Radeon R420
From Wikipedia, the free encyclopedia
The Radeon R420 core from ATI Technologies was their 3rd-generation DirectX 9.0-capable graphics chip. Used first on the Radeon X800, R420 was produced on a 0.13 micrometer (130 nm) low-K process and used GDDR-3 memory. The chip was designed for AGP.
Contents |
[edit] Development
In terms of supported DirectX features, R420 (a.k.a. Loki) was very similar to the R300-based GPUs. R420 basically takes a "wider is better" approach to the previous architecture, with some small tweaks thrown in to enhance it in various ways. The chip came equipped with over double the pixel and vertex pushing resources compared to Radeon 9800 XT, with 16 DirectX 9.0b pixel pipelines and 16 ROPs. One would not be far off seeing the X800 XT basically as a pair of Radeon 9800 cores connected together and also running with a ~30% higher clock speed.
The R420 design was a 4 "quad" arrangement (4 pipelines per quad.) This organization internally allowed ATI to disable defective "quads" and sell chips with 12, 8 or even 4 pixel pipelines, an evolution of the technique used with Radeon 9500/9700 and 9800SE/9800. The separation into "quads" also allowed ATI to design a system to optimize the efficiency of the overall chip. Coined the "quad dispatch system", the screen is tiled and work is spread out evenly among the separate "quads" to optimize their throughput. This is how the R300-series chips performed their tasks as well, but R420 refined this by allowing programmable tile sizes in order to control work flow on a finer level of granularity. Apparently by reducing tile sizes, ATI was able to optimize for different triangle sizes.

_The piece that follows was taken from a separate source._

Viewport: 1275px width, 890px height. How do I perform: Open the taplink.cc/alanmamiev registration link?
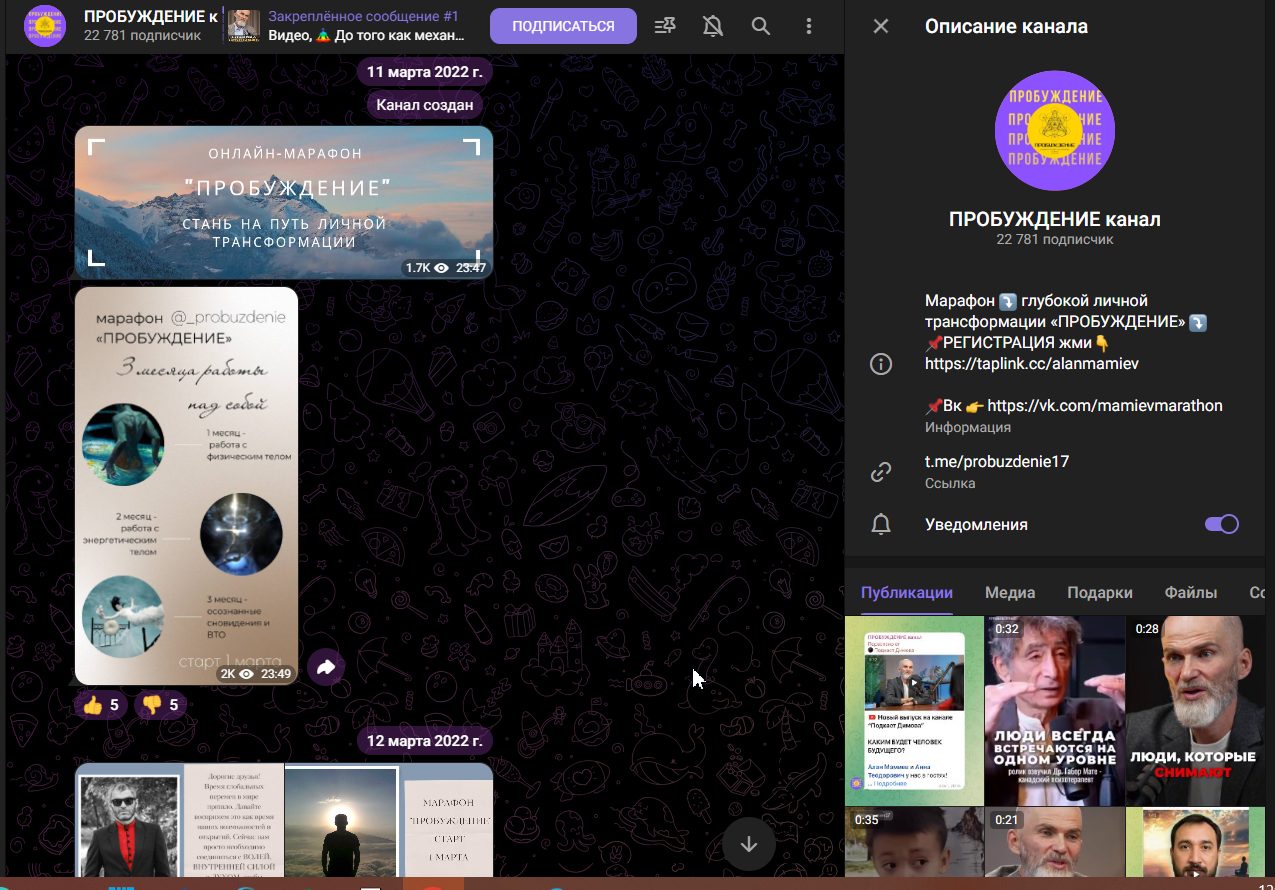pos(1032,364)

When ATI doubled the number of pixel pipelines, they also raised the number of vertex shader engines from 4 to 6. This changed the ratio of pixel/vertex shaders from 2:1 (on R300) to 8:3, showing that ATI believed the workload in games as of 2004 and onward to be more pixel shader and texturing oriented than geometry based. Normal and parallax mapping were replacing sheer geometric complexity for model detail, so undoubtedly that was part of the reasoning. Strangely, the X700 mainstream card (RV410) had 6 vertex shaders while only being equipped with 2 quads. As such, this chip was obviously designed for a heavier geometry load than texturing, perhaps being tailored for a role as a FireGL chip. RV410 also significantly outgunned NVIDIA's GeForce 6600GT (3 vertex shaders) on geometry throughput. With R420's and RV410's 6 vertex shaders combined with higher clock speeds than the previous generation, ATI was able to more than double the geometry processing capability of 9800XT.

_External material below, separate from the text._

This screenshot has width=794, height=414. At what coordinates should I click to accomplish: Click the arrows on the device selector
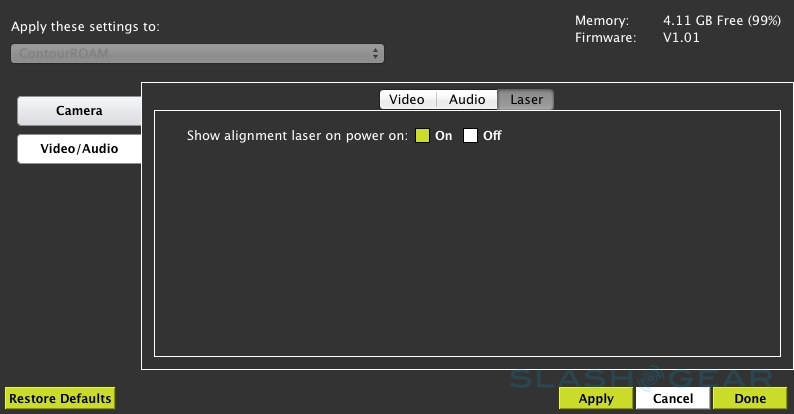tap(375, 53)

Although the R420-based chips are fundamentally similar to R300-based cores, ATI did tweak and enhance the pixel shader units for more flexibility. A new pixel shader version (PS2.b) allowed slightly greater shader program flexibility than plain PS2.0, but was still shy of full PS3.0 capabilities. This new revision to PS2.0 increased the maximum number of instructions and registers available to pixel shader programs.[1]
ATI revealed temporal anti-aliasing, a new anti-aliasing technology their chips were capable of. By taking advantage of the frame-to-eye effects of a framerate higher than 60 fps, the GPU is able to better smooth aliased edges by rotating the anti-aliasing sampling pattern between frames. A 2X software setting became perceptively equivalent to 4X. Unfortunately, it required the system to be able to maintain at least 60 fps or temporal anti-aliasing would cause a noticeable flickering, because the user would be able to see the alternating AA patterns. If the framerate came not be maintained, the driver will disable temporal AA. However, in games which this performance level could be maintained, temporal AA was a nice addition to ATI's excellent anti-aliasing options.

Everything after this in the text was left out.